I bought Space Quest V on an American holiday. It was a week of reading this before I got to play it.

It's no surprise that the big box and bonuses standard fizzled over time. DVD cases were far more economical than large boxes, and as much as many were sad to see those go, just as many were happy to swap to something more space-conscious.

That inherently meant sacrificing the space that would once have contained cool stuff, and the industry was happy to do so. It had long since moved on from the endearing quirkiness of the 80s and 90s, and most of the boxes that would once have contained at least something extra were now nothing but hollow shells containing a CD, a sliver of paper pretending to be a manual, and about 2.3 litres of air from some exotic packaging plant to snort at your leisure.

Commercially, there's no arguing that the current approach makes sense. Nobody's going to skip out the next big computer game because it doesn't come with a cheap pewter tchotchke, just as no modern developer is likely to pull a Richard Garriott and pick their publishing partner based on whether they'll let them bundle a cloth map with the finished game.
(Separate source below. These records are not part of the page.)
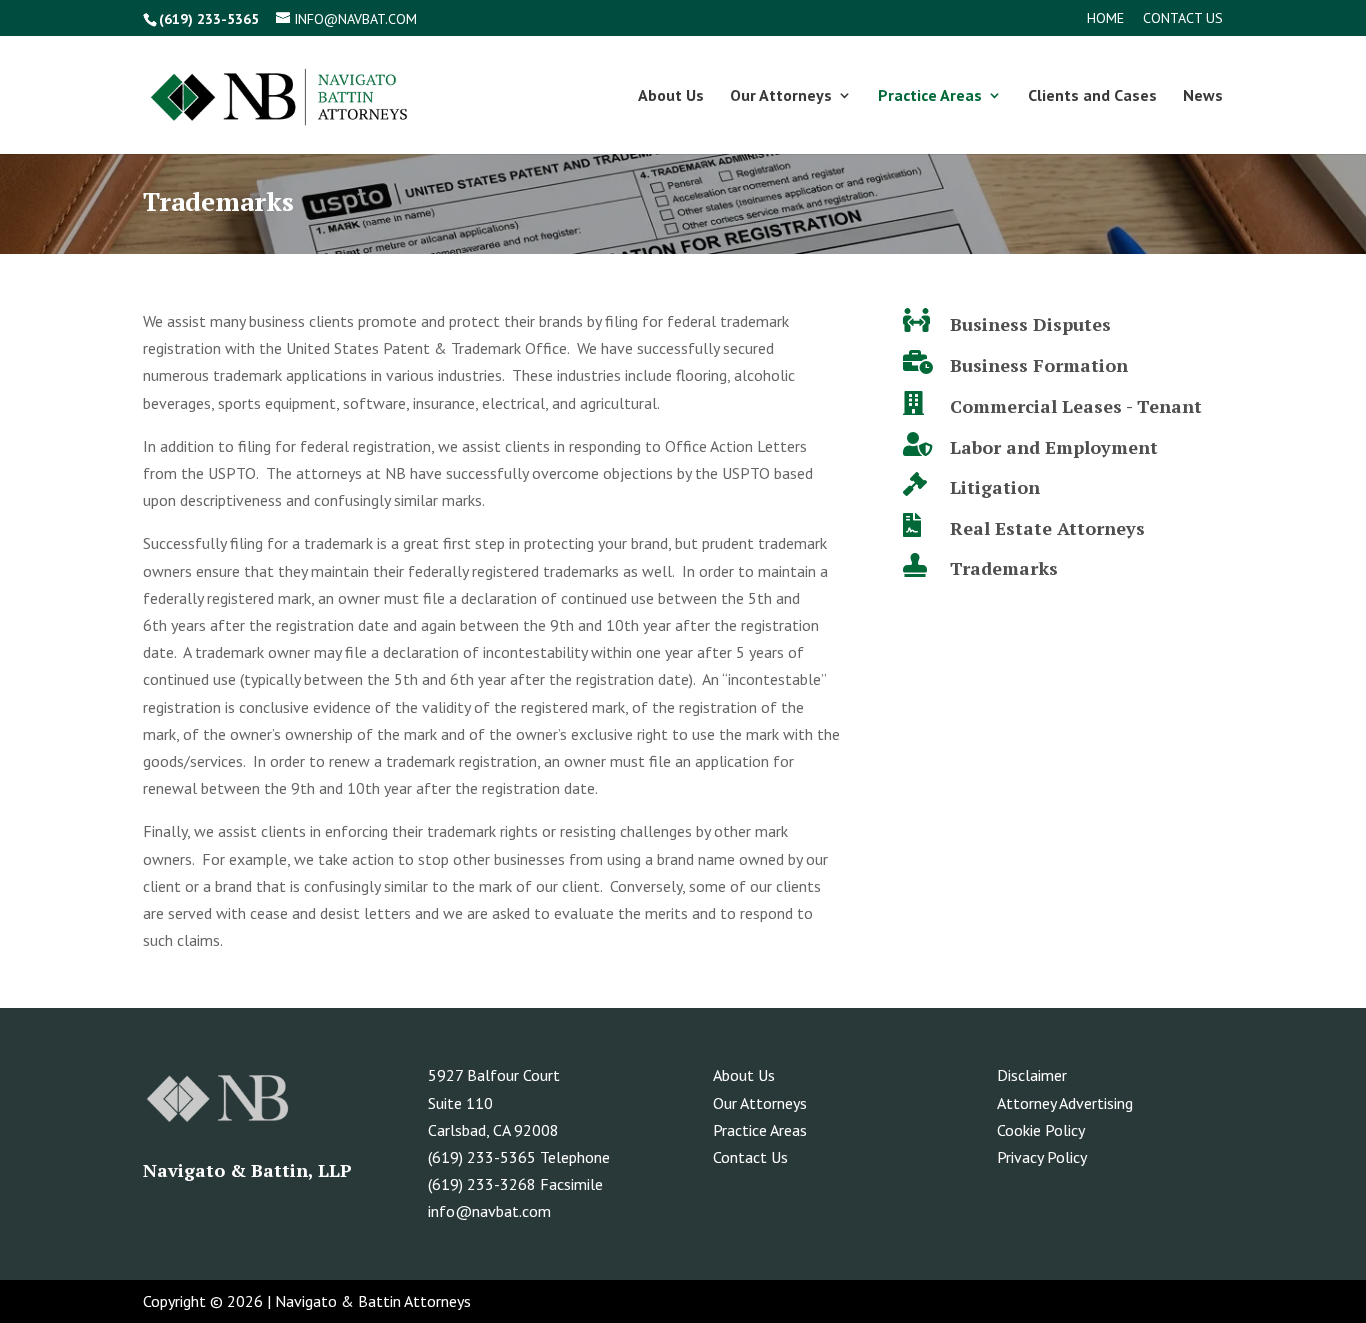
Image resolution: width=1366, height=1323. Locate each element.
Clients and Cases (1092, 96)
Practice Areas (930, 96)
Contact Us (1183, 19)
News (1203, 96)
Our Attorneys (781, 96)
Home (1105, 19)
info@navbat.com (489, 1211)
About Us (671, 96)
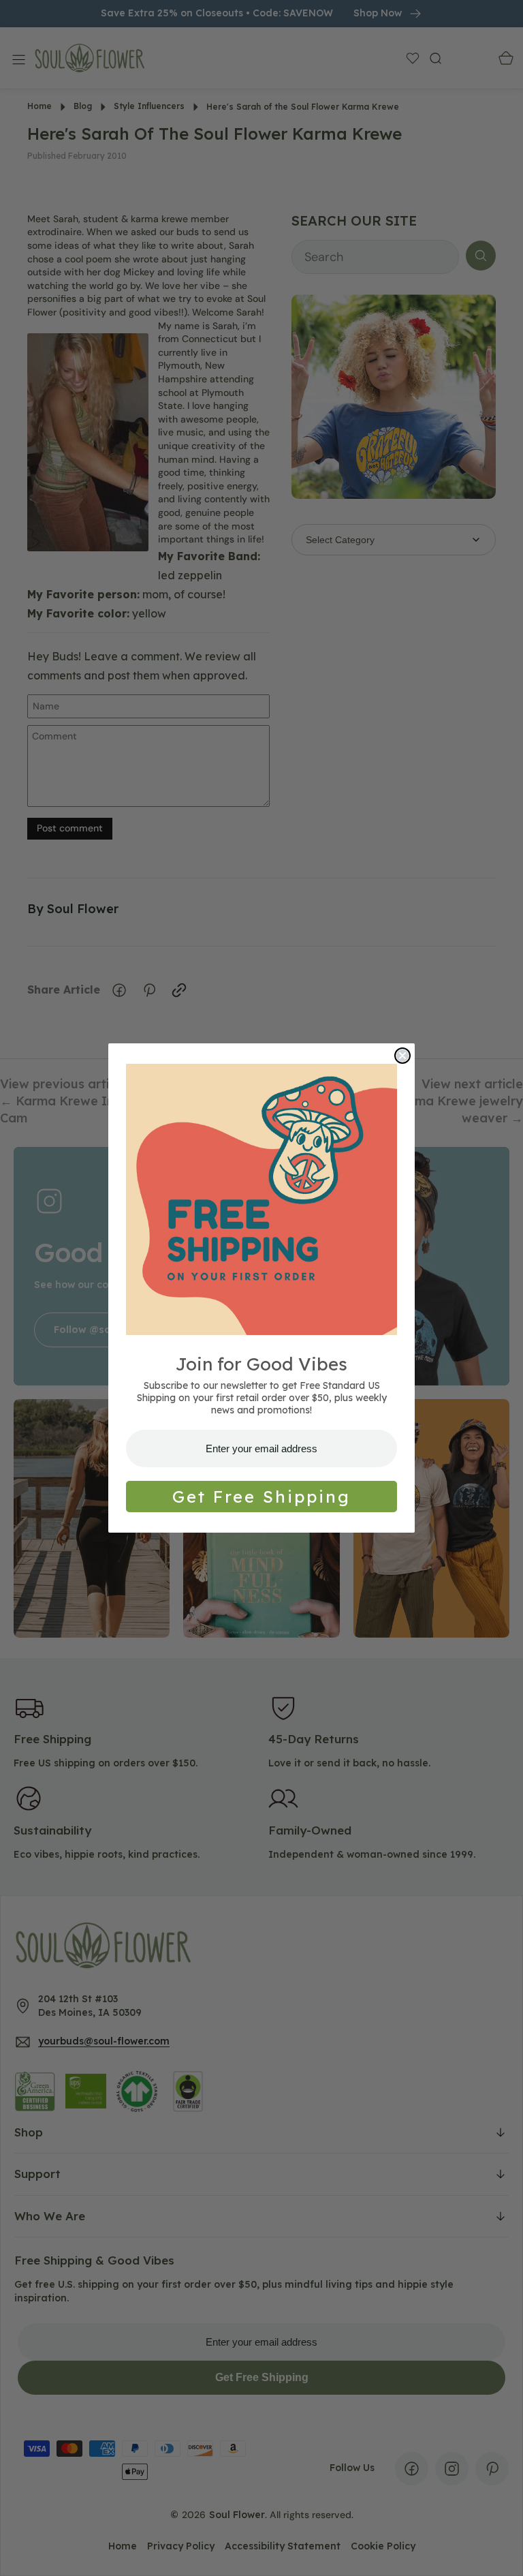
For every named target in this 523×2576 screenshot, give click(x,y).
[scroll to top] (500, 2553)
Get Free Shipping (261, 1496)
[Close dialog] (402, 1055)
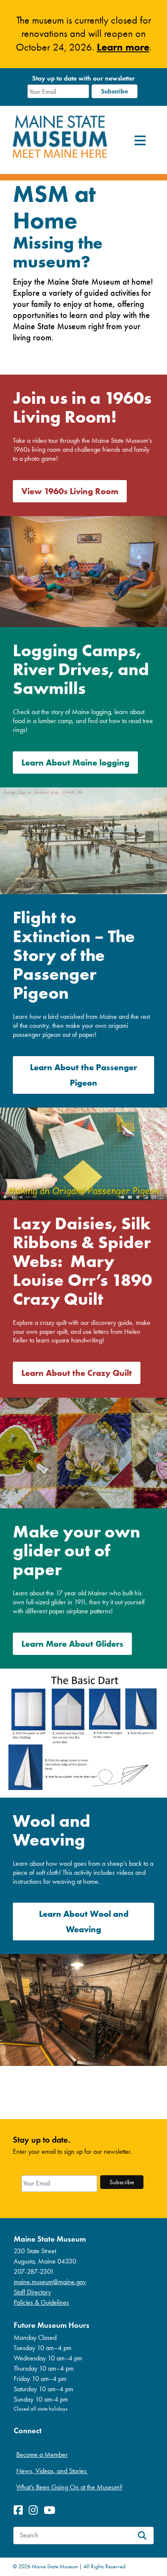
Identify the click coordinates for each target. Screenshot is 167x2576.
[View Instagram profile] (35, 2510)
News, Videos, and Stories (52, 2471)
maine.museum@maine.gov (50, 2282)
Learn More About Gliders (72, 1643)
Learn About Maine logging (75, 762)
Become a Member (42, 2454)
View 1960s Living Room (69, 491)
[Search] (142, 2535)
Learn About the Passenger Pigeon (83, 1075)
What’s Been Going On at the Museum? (69, 2487)
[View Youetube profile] (52, 2510)
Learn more (123, 47)
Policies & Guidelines (41, 2302)
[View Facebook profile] (20, 2510)
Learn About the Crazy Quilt (76, 1372)
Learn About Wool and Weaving (83, 1921)
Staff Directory (32, 2292)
However much Collector's Editions actually bring in over a regular copy of a game, they're the obvious way to (shudder) 'monetise' fans' love of shinies in 2012.

Still, I miss those days. Walking into a shop. Walking out with a big heavy box that rattled with every step. And the long, long drive back home to my small little town, poring through thick manuals of lore and imagining how much fun I was going to have for the next few years. Clicking a link may be more convenient, but it's always going to be a more hollow experience than the excitement of waiting, ripping open a new box, and being surprised by what lies within. I'm just glad I was around to enjoy the alternative.